中文摘要：

目的：制备二醇类皂苷Rb1活性代谢产物（NG701）的聚合物载药胶束，并对其进行体外细胞毒性评价。方法：合成两亲性嵌段共聚物即聚乙二醇一聚天冬氨酸苄酯（PEG-PBLA）并借助红外光谱和核磁共振氢谱进行表征；采用透析法制备NG701／PEG-PBLA聚合物载药胶束，观察其形态和粒径分布，建立高效液相色谱法测定其含量并计算载药量和包封率。以Hela细胞为模型，采用MTT法评价聚合物载药胶束的细胞毒性作用，并与NG701原料药比较。结果：红外光谱和核磁共振氢谱证实形成了PEG-PBLA，所制备的聚合物载药胶束呈球形，粒径小于200nm，载药量最高达32．7％，包封率最高为93．2％。与原料药发挥细胞毒性作用的有效浓度100μg·mL^-1比较，聚合物载药胶束为50μg·mL^-1（P〈0．05）。结论：以PEG-PBLA为载体制备的载药胶束聚合物，可有效提高NG701的细胞毒性作用。

英文摘要：

OBJECTIVE： To prepare polymer drug-loading micelles of Rbl active metabolite （NG701）, and to evaluate cytotoxicity of it in vitro. METHODS： Amphiphilic copolymer PEG-PBLA was synthesized and then characterized by IR spectrum and HNMR. Dialysis process was used to prepare NG701/PEG-PBLA polymer drug-loading micelles. The morphology and particle size of micelles were observed. The content of NG701 was determined by HPLC, and the drug-loading rate and encapsulation coefficency were calculated. Hela cells were employed as the model to evaluate the cytotoxicity of NG701-1oading PEG-PBLA micelles by MTT assay. It was compared with that of NG701 raw material. RESULTS： IR spectrum and HNMR confirmed the synthesis of PEG-PBLA. Prepared micelles were in round shape with size smaller than 200 nm. The drug-loading rate reached 32.7% at the most and encapsulation coefficency was 93.2% at the most. Compared with active concentration of NG701 raw material 100 μg. mL^-1, the active concentration of polymer was 50 μg. mL^-1（P〈0.05）. CONCLUSION： Polymer drug-loading micelles with PEG-PBLA as carrier can improve cytotoxicity of NG 701 effectively.

所给资料 »
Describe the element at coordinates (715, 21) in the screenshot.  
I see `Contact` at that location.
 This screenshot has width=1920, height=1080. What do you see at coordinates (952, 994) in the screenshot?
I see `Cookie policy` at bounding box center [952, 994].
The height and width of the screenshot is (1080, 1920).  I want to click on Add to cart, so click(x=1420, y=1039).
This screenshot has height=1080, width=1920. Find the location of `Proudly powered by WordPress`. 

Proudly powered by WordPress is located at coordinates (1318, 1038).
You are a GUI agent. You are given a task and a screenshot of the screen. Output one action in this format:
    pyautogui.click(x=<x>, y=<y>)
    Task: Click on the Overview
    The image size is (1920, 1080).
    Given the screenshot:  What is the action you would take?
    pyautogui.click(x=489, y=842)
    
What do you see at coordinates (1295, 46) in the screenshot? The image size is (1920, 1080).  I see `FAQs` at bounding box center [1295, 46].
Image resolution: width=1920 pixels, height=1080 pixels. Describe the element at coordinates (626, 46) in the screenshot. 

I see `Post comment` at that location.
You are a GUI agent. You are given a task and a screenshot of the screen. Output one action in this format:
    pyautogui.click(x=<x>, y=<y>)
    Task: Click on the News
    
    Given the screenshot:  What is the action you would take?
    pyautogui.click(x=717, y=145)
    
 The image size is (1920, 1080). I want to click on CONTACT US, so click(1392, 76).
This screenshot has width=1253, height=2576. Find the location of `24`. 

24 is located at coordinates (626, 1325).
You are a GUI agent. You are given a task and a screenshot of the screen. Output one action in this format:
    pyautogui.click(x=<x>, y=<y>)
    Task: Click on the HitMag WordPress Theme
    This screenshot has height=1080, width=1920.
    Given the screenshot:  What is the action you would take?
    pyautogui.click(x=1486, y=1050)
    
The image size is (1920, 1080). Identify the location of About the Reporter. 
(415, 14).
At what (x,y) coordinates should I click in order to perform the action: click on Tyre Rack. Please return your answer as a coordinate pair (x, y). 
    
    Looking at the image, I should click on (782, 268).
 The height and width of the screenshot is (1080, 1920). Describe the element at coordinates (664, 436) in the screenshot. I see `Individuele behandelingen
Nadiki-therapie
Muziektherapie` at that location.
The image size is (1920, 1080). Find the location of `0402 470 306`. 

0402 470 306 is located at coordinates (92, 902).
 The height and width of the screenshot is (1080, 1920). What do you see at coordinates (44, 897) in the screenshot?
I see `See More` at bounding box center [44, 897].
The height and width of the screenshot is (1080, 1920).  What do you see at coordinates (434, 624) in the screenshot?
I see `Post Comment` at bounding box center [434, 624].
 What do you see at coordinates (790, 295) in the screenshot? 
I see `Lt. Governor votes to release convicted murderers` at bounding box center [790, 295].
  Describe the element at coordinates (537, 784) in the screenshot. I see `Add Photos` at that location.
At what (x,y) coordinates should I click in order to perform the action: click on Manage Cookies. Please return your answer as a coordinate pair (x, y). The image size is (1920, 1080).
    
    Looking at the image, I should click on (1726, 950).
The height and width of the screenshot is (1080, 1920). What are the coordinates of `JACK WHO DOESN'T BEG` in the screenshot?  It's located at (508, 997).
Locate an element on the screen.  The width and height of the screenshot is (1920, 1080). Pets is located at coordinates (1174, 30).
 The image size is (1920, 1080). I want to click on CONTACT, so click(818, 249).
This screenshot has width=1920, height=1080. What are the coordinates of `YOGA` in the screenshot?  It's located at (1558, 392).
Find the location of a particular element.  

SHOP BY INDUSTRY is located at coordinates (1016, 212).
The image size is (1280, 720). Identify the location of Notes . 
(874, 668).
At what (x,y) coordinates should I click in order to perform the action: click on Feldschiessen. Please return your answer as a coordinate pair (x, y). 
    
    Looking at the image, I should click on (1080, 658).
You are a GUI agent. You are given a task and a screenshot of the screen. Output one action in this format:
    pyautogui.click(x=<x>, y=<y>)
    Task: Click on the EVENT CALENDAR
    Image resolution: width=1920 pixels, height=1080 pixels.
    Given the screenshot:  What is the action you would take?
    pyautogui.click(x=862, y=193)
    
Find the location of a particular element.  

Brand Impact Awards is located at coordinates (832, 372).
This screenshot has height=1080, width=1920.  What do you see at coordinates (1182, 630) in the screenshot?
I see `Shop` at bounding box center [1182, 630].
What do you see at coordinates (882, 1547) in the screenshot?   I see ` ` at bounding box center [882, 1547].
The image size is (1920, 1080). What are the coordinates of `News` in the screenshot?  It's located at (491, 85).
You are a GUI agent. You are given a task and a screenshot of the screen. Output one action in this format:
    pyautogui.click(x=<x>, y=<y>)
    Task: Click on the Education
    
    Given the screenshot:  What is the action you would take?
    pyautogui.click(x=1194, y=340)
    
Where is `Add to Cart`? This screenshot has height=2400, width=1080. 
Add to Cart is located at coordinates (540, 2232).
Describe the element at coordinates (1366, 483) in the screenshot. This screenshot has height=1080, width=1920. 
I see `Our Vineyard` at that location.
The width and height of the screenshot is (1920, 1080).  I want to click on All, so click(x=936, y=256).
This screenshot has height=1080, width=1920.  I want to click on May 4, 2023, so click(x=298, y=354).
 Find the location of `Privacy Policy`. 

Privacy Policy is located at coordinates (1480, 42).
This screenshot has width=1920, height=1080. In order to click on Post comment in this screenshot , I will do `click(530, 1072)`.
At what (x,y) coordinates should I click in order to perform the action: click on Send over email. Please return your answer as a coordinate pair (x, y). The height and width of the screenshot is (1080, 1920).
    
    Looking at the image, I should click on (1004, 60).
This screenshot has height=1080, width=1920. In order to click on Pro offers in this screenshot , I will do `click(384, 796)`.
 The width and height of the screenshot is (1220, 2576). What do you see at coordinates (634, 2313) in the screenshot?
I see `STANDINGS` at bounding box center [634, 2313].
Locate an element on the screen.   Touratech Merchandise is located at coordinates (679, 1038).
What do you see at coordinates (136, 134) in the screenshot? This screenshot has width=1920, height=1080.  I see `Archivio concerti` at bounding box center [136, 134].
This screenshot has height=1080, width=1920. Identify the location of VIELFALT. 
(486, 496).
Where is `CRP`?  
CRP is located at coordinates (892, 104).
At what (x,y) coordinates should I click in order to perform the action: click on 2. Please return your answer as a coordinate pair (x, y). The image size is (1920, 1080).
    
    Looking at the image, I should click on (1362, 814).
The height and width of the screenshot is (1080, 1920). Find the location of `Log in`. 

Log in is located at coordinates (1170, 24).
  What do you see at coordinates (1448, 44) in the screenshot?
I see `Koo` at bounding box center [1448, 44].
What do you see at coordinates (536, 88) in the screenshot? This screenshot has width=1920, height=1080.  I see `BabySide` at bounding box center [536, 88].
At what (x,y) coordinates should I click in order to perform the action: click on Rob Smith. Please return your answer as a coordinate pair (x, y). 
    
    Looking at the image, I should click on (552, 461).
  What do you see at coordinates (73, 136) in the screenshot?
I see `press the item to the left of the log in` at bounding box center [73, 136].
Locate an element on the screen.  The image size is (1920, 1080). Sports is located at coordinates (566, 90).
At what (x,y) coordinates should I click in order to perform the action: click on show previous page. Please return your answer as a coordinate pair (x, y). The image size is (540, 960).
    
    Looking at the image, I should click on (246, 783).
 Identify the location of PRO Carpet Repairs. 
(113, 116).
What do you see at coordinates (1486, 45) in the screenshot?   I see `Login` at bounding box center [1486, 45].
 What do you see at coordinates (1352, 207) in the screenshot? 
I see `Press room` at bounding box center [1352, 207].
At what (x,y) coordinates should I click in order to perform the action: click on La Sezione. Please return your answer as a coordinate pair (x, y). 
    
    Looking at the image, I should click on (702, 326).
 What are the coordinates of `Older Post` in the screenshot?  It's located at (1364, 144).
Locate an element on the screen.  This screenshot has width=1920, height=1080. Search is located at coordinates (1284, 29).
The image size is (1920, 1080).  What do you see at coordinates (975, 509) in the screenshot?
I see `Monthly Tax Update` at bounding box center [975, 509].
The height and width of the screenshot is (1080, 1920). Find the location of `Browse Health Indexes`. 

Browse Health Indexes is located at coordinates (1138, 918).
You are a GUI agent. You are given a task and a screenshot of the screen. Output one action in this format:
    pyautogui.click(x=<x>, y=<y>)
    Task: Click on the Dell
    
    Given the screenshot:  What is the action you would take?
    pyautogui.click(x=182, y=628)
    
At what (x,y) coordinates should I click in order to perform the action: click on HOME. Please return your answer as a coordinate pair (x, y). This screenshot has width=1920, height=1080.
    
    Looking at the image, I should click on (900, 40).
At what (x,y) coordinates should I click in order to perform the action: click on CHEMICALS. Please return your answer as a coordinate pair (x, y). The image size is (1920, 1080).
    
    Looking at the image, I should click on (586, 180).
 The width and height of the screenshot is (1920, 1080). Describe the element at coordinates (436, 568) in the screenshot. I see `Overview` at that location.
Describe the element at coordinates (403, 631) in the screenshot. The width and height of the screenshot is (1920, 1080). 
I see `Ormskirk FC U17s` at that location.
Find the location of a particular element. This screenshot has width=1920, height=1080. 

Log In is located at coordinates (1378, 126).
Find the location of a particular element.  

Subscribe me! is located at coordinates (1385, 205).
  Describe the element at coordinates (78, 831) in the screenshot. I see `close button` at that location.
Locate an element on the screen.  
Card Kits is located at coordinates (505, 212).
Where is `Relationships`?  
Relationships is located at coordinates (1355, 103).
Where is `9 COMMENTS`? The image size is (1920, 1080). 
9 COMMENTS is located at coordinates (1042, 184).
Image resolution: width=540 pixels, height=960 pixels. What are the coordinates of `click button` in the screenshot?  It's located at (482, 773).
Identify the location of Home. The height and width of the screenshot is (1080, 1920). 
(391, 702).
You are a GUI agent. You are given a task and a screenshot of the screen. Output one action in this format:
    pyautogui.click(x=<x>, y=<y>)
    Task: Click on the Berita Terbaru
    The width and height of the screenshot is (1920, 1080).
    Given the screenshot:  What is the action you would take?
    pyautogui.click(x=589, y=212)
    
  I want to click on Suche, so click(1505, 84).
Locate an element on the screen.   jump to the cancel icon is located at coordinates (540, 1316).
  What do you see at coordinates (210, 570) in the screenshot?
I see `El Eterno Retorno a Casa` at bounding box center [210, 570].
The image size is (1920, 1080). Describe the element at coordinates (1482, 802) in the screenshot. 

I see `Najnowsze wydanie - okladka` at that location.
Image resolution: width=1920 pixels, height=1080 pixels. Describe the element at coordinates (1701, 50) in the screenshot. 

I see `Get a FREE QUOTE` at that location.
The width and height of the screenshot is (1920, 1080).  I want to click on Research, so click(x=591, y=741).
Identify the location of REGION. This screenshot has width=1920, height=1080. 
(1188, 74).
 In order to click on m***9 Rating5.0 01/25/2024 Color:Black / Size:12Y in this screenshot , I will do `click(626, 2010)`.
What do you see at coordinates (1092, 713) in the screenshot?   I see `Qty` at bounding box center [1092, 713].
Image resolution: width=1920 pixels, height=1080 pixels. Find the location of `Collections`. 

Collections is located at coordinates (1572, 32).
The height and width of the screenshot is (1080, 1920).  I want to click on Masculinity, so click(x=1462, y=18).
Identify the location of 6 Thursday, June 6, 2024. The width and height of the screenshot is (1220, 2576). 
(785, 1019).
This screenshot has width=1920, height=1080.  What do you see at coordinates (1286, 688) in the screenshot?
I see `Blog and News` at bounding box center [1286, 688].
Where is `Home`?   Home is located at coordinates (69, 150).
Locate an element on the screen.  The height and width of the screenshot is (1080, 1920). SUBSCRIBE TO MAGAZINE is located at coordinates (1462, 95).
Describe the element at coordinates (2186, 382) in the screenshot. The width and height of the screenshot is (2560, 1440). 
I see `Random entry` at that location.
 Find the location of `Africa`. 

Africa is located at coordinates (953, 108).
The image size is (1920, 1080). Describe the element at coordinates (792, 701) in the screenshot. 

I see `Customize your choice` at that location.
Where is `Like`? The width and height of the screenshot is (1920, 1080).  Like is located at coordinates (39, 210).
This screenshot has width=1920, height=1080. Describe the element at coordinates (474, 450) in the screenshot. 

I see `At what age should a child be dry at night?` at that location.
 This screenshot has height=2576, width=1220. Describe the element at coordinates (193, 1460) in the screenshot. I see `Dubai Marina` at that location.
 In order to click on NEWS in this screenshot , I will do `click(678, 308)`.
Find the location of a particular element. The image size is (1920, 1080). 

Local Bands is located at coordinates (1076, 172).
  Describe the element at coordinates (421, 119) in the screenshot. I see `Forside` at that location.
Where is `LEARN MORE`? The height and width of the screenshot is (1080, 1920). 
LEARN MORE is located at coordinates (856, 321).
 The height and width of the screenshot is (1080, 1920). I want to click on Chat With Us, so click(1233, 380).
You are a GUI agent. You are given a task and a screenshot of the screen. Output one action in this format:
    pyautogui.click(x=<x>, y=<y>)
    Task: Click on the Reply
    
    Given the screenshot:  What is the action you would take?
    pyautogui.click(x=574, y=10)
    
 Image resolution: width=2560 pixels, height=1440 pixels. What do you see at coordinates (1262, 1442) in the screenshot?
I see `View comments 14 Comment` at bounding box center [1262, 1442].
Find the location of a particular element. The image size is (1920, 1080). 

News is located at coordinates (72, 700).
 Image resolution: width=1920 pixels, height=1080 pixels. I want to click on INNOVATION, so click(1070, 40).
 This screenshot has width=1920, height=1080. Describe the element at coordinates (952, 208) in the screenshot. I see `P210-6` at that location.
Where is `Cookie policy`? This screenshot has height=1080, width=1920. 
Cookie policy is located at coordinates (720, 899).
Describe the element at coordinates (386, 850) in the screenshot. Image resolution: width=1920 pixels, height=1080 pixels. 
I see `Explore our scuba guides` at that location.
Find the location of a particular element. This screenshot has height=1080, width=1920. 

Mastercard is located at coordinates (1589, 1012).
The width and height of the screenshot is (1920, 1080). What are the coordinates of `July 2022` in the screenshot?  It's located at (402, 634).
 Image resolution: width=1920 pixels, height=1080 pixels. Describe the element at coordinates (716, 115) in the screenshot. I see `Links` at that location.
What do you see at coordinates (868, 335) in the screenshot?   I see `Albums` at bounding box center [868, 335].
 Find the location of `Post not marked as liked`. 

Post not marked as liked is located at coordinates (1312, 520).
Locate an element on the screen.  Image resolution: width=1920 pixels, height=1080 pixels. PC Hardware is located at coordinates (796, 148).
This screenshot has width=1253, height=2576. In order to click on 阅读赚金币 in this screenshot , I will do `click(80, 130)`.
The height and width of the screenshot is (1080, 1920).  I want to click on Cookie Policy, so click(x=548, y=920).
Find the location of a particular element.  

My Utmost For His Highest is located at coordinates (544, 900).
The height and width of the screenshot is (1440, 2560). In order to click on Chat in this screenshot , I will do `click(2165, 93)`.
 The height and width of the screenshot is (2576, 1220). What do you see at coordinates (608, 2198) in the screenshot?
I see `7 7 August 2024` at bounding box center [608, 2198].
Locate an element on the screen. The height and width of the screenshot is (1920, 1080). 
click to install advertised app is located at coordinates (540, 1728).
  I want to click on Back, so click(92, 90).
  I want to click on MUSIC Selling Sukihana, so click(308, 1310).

待完成任务 » 能否把这篇NG701载药胶束摘要里从“目的：制备二醇类皂苷Rb1活”一直到“高NG701的细胞毒性作用。”的全部内容一字不差地重新誊写出来？

答复如下 »
目的：制备二醇类皂苷Rb1活性代谢产物（NG701）的聚合物载药胶束，并对其进行体外细胞毒性评价。方法：合成两亲性嵌段共聚物即聚乙二醇一聚天冬氨酸苄酯（PEG-PBLA）并借助红外光谱和核磁共振氢谱进行表征；采用透析法制备NG701／PEG-PBLA聚合物载药胶束，观察其形态和粒径分布，建立高效液相色谱法测定其含量并计算载药量和包封率。以Hela细胞为模型，采用MTT法评价聚合物载药胶束的细胞毒性作用，并与NG701原料药比较。结果：红外光谱和核磁共振氢谱证实形成了PEG-PBLA，所制备的聚合物载药胶束呈球形，粒径小于200nm，载药量最高达32．7％，包封率最高为93．2％。与原料药发挥细胞毒性作用的有效浓度100μg·mL^-1比较，聚合物载药胶束为50μg·mL^-1（P〈0．05）。结论：以PEG-PBLA为载体制备的载药胶束聚合物，可有效提高NG701的细胞毒性作用。